808 State — Album reissues | The Quietus

808 State

Album reissues

90

Ex:El

Gorgeous

Don Solaris



It is tempting to buy into the notion of Mancunian music as being like some kind of slovenly, parka-clad relay race. Sulky team Joy Division put in the groundwork for team Smiths who prance all the way to team Stone Roses who sullenly hand the baton directly to team Oasis who slouch off towards the finish line with a knock-kneed gait that suggests they’ve just crimped a turd off in their Joe Bloggs jeans. It’s tempting, that is, if you’ve been watching one of those soul sappingly reductive documentaries on Channel 4. Because in reality, away from the self-aggrandizing and gleeful myth building encouraged by the likes of Tony Wilson, this linear model just doesn’t bear any scrutiny. Now that these slack jawed rock-docs have become our main source of music information it has become immutable FACt that The Stone Roses came after Joy Division in the stretch of the Manc-graph marked ‘Acid House’, rather than being a pleasant beat combo with a penchant for early 70s funk who went to a nightclub a few times, and actually had little to do with the city’s musical heritage.

Some notions of lineage hold true in Manchester, but these don’t include the retro, Liverpudlian-model bands such as Oasis or Stone Roses.

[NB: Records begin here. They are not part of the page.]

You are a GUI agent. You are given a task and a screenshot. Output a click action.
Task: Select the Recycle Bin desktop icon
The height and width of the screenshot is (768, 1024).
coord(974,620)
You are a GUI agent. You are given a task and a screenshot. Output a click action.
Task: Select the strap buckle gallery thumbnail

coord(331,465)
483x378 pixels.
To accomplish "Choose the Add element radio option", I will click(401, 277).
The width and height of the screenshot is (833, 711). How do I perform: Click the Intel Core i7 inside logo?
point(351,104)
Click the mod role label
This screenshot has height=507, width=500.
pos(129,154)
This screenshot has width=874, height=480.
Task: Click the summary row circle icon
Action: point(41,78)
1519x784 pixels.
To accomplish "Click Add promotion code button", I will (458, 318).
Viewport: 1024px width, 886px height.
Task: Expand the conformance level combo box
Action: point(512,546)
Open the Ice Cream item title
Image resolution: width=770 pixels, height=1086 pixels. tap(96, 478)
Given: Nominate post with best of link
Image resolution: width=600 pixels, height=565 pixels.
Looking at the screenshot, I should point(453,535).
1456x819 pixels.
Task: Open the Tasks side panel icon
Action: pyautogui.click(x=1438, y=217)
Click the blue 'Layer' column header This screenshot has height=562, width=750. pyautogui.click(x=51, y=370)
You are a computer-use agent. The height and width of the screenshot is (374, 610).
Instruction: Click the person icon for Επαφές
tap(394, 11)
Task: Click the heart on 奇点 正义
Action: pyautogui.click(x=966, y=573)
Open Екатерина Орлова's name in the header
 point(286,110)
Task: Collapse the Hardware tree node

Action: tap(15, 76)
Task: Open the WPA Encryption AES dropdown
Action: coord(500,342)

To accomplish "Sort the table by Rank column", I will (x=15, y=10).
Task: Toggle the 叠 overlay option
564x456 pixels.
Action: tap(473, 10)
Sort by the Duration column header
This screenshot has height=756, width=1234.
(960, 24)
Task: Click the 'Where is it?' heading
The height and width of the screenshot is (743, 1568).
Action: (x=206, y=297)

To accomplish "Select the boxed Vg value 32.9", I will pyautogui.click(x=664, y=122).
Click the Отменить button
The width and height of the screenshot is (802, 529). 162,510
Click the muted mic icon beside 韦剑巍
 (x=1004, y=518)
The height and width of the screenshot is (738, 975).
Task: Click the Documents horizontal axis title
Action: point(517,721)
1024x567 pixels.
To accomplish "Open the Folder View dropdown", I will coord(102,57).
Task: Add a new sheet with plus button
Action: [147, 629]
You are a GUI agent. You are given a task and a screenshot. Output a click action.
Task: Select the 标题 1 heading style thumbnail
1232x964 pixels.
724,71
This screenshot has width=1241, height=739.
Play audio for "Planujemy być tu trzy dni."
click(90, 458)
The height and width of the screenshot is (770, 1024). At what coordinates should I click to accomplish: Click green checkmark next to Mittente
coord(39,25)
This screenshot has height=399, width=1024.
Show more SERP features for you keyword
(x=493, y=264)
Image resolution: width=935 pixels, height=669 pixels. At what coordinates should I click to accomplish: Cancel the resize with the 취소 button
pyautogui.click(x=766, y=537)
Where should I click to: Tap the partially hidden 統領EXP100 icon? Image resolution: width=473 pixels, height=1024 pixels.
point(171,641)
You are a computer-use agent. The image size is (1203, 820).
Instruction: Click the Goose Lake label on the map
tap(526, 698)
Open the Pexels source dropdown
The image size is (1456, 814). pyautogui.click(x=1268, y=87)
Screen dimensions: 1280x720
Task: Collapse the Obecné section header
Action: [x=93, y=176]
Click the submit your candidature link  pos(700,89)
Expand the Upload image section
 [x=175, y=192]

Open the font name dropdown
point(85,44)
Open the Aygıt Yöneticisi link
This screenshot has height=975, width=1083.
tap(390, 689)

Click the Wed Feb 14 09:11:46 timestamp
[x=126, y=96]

It applies more to the undeniable strain of avant garde influenced, futurist bands, at once grappling with the city’s industrial heritage and the discofied express desire to get down. This leaves us with a very tangible link between not just Joy Division but many of their peers, such as A Certain Ratio and Madchester’s true acid house heroes, 808 State.

It was perhaps inevitable that 808 State would be a contradictory and exciting beast pulling in all different directions, given the rag tag crew that initially made her up. Graham Massey provided the organic link to Factory’s post punk funk, given that he came from the label’s Biting Tongues collective. He was joined by synth player and producer Gerald Simpson, occasionally by the rambunctious rapper MC Tunes and the manager of Eastern Bloc Records Martin Price. (They would later be augmented by Darren Partington and Andrew Barker aka The Spinmasters, after Simpson left to find success on his own as A Guy Called Gerald.) They provided a much more convincing picture of what was happening in clubs like the Hacienda, Thunderdome and Konspiracy. And much more importantly Price, Massey and Gerald had Balearic tastes that their peers in ‘baggy’ bands patently lacked. These influences ran as deep as the jazz fusion of Weather Report and Bitches Brew Miles Davis as well as Krautrock. (To be fair we should exclude the Happy Mondays from the list of identikit indie bands here. The spirit of their career pre-1990, raw and unremixed, can be summoned up by listening to acid rock, ‘Halleluwah’ by Can and a healthy dose of house.) It should be said here that I’m using Balearic in its original DJing sense as in eclectic and refreshing lack of style-based prejudice rather than some spurious island-based sub genre of house.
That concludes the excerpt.